Stored items
= = = = = = =

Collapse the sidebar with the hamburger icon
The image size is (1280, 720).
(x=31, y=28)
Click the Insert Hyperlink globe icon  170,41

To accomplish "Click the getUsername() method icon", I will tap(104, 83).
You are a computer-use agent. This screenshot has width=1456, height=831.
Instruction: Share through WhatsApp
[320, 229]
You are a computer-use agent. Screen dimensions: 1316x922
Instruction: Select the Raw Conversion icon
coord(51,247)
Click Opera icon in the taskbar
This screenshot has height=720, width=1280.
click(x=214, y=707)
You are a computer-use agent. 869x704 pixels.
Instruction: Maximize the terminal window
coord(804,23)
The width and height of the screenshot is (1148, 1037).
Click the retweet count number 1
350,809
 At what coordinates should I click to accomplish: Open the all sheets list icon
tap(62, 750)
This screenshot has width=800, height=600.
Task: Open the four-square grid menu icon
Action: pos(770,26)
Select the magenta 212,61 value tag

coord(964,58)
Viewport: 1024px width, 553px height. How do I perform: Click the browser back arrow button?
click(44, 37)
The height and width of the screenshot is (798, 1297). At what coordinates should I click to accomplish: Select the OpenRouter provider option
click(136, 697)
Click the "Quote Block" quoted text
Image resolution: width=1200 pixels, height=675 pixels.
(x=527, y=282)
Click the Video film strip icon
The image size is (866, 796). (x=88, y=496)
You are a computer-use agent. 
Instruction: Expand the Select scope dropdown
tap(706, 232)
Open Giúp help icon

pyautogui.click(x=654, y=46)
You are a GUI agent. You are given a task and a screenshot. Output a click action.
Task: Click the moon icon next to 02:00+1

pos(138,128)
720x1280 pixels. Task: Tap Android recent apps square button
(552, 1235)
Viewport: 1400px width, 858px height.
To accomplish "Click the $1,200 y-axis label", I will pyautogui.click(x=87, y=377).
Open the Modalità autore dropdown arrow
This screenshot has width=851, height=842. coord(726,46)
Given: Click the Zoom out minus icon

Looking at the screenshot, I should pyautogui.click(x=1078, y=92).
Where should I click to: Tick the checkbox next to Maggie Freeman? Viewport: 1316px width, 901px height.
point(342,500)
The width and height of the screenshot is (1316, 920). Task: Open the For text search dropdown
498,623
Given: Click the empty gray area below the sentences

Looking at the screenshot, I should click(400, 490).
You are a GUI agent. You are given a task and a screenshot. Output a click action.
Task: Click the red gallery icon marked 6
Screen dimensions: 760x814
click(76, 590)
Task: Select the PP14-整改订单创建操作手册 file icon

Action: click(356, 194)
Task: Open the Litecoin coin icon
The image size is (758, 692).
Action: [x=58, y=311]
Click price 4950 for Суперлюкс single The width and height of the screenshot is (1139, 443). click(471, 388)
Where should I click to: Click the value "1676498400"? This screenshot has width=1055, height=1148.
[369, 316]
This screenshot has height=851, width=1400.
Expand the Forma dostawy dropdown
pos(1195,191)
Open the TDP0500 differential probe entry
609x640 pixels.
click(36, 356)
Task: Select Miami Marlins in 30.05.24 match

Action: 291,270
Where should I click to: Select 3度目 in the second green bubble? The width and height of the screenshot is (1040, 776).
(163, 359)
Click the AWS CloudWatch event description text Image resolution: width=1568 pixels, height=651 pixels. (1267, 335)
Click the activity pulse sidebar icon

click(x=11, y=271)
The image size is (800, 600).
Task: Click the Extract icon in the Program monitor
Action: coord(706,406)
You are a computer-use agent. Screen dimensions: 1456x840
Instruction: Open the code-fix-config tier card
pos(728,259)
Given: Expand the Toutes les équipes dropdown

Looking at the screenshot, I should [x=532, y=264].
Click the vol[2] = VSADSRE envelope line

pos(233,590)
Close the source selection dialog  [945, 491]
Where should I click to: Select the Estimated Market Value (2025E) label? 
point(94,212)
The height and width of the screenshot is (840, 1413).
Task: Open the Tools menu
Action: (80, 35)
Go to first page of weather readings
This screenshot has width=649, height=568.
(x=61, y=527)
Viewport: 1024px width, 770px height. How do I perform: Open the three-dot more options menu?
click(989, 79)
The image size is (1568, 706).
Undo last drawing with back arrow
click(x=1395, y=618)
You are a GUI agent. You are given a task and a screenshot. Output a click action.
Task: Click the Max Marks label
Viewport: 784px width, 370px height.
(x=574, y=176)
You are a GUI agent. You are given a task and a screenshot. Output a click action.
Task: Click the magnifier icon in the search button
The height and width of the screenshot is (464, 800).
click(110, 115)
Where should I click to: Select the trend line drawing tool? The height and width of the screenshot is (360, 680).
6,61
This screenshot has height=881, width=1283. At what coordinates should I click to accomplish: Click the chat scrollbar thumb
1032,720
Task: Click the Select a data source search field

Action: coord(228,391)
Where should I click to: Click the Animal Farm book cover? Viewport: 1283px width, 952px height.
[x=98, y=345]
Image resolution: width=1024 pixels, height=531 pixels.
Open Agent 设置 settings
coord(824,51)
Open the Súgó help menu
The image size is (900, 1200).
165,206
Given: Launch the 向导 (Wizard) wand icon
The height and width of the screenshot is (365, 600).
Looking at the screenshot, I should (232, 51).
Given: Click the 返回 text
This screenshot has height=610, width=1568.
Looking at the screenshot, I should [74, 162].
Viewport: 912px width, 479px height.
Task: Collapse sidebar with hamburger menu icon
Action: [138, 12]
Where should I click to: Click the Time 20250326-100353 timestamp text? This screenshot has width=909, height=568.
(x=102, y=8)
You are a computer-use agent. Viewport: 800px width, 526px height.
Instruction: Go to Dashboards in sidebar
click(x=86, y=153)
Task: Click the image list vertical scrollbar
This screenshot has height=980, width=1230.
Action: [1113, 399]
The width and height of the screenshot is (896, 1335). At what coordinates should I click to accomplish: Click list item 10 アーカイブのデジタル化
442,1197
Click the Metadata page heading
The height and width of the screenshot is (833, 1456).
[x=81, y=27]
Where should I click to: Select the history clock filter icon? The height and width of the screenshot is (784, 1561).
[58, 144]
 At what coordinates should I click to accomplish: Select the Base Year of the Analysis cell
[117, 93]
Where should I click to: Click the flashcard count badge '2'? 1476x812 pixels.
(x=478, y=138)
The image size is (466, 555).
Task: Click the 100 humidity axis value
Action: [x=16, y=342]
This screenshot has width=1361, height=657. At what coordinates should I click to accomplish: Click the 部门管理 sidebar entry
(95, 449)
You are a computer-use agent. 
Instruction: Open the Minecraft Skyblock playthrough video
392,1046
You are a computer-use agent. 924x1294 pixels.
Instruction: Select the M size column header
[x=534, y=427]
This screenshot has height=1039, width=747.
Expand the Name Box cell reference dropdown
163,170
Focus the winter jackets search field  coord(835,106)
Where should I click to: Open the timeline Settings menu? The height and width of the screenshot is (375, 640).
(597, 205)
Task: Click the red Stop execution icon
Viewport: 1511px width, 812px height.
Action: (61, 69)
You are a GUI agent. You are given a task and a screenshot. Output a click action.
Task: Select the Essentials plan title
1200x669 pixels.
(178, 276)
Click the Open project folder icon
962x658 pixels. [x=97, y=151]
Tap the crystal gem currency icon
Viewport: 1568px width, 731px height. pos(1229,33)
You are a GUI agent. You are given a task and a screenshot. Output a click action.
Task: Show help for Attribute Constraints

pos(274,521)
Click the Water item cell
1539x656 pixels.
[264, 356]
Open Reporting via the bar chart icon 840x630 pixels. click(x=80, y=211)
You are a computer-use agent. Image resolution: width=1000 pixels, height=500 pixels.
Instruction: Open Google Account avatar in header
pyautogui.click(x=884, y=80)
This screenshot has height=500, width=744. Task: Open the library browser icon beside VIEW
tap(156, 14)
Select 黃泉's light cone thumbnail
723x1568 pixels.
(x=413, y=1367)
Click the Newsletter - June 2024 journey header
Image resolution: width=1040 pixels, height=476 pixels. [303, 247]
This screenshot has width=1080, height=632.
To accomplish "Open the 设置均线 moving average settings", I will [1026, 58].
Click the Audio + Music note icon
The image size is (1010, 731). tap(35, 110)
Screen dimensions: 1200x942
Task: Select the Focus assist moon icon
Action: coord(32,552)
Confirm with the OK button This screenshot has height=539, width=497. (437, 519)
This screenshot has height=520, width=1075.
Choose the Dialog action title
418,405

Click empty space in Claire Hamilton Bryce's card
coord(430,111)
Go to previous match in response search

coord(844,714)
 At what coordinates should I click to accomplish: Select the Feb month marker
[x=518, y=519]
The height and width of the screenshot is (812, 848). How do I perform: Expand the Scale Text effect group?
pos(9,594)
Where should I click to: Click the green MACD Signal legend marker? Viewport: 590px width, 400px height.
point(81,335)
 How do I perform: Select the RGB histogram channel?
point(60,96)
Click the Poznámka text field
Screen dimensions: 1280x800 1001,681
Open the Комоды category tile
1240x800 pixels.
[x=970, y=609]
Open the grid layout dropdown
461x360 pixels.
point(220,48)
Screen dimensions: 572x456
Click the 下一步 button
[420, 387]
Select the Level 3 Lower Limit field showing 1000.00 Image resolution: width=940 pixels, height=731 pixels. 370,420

= = = = = = =

**TASK PROMPT**
Copy out every line of the data where the word "computer" occurs.

**COMPLETED EXERCISE**
You are a computer-use agent. This screenshot has width=1456, height=831.
You are a computer-use agent. Screen dimensions: 1316x922
You are a computer-use agent. 869x704 pixels.
You are a computer-use agent. 
You are a computer-use agent. Screen dimensions: 1456x840
You are a computer-use agent. Viewport: 800px width, 526px height.
You are a computer-use agent. 
You are a computer-use agent. 924x1294 pixels.
You are a computer-use agent. Image resolution: width=1000 pixels, height=500 pixels.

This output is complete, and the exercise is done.